Cameron residents, one with two brain tumors and another who lost his wife to brain tumor complications, looked on.

“We need to find out what’s wrong in Cameron,” said Bill Kemper, whose wife, Karen Kemper, died in May.

The lawn-mower-looking piece of equipment, a ground-penetration radar device, could help solve the brain-tumor puzzle.

The Missouri Department of Natural Resources and Environmental Protection Agency are using the equipment this week at the site of a former Cameron insulation plant — Rockwool Industries.

Due to community concerns about what seems like an unusually high number of brain tumors in Cameron and surrounding communities, the DNR and EPA are investigating the site.

Some people claim the company, which leased property from the city of Cameron for several years ending in the early 1980s, buried hazardous materials on the site and also dumped them in a nearby quarry.

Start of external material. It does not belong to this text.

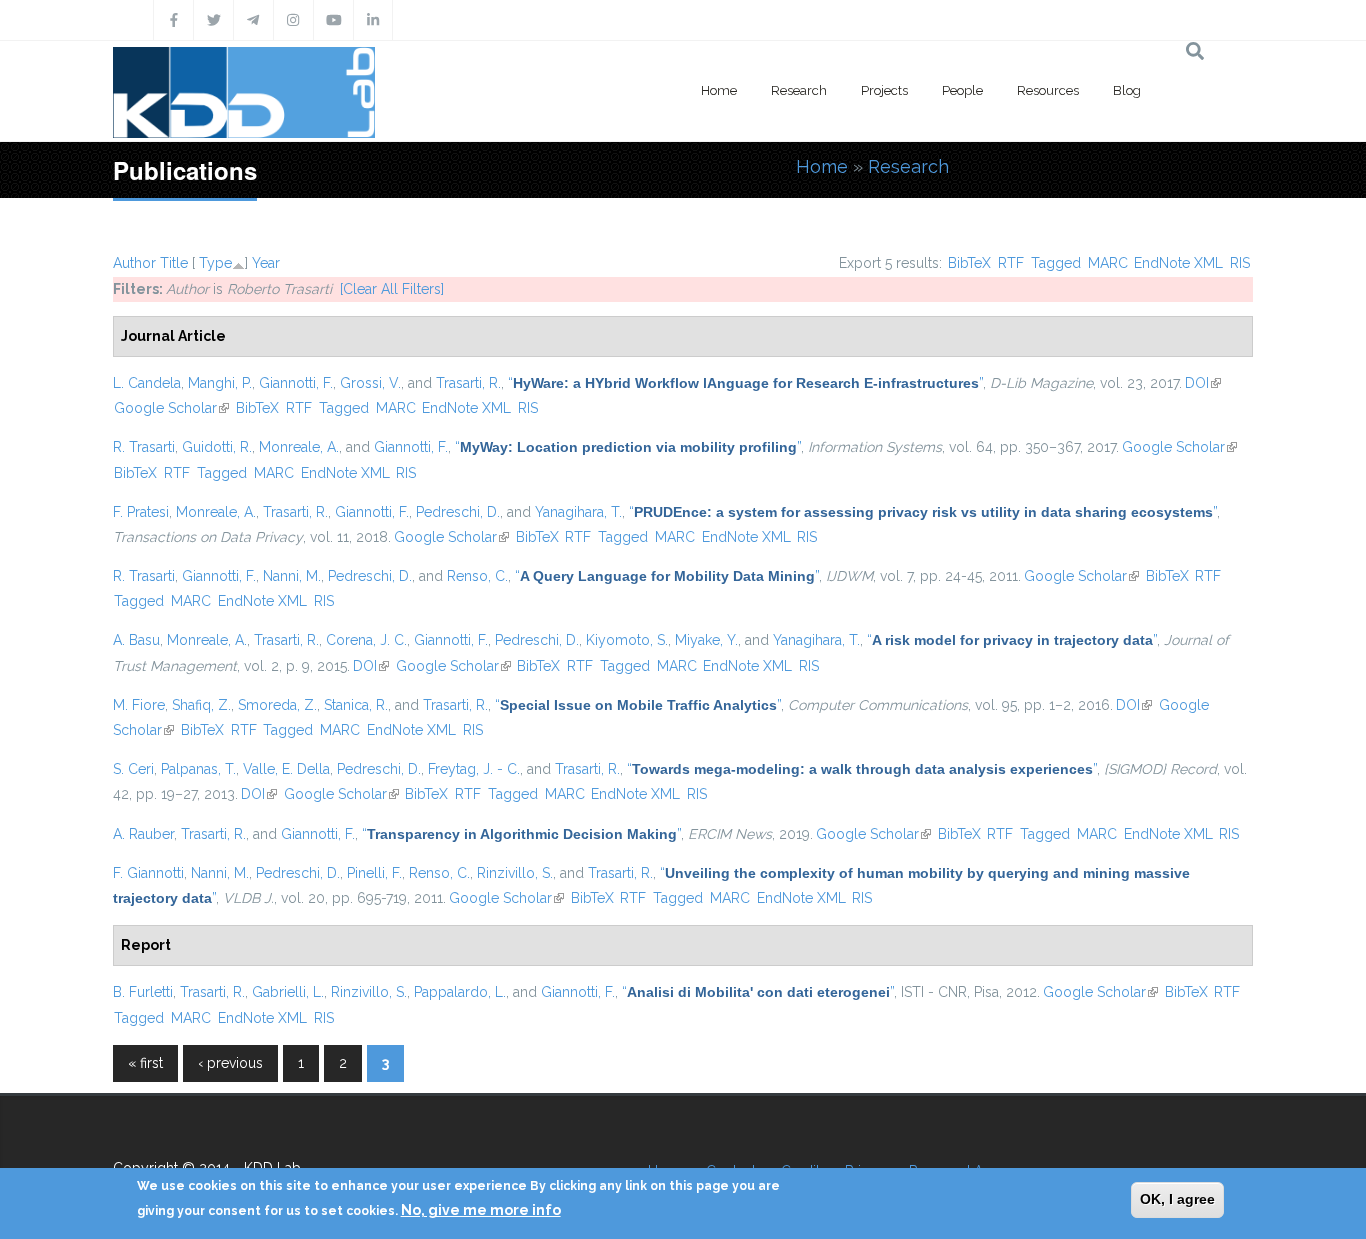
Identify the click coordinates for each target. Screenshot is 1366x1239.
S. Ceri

The DNR is taking soil and possibly groundwater samples at both the former plant site and the quarry to help determine whether environmental factors could be linked to brain tumors.

The Missouri Department of Health and Senior Services and the Missouri Cancer Registry are investigating whether the number of brain tumors in the area are above average.

In 1989, the EPA looked into the quarry and former plant site and found no evidence of hazardous materials.

This week’s DNR and EPA investigation digs deeper than the previous EPA probe.

“This process is by far more extensive. This can find out what lies beneath the surface,” said Chris Whitley, EPA public affairs specialist.

A 1990 EPA document concluded that Rockwool materials dumped in the quarry consisted of cured phenol-formaldehyde resin, a non-hazardous by-product of insulation manufacturing. This previous EPA investigation found no evidence of burying.

State agencies already have tested and cleared Cameron’s drinking water.

The DNR and EPA could release results of this week’s research in about two weeks.

At least 12 Cameron residents have received a brain tumor diagnosis within the past year, local residents say. The state health department is compiling information on brain tumors diagnosed in current and past Cameron and area residents in recent years. The department says it has received more than 20 reports, yet Rep. Jim Guest, R-King City, says he’s personally delivered more than 40 reports to the state.

A majority of the reports are from residents of Cameron — a town of about 9,800 (including the about 3,200 prison population).

Nationally, about one out of every 10,000 people receives a brain tumor diagnosis each year.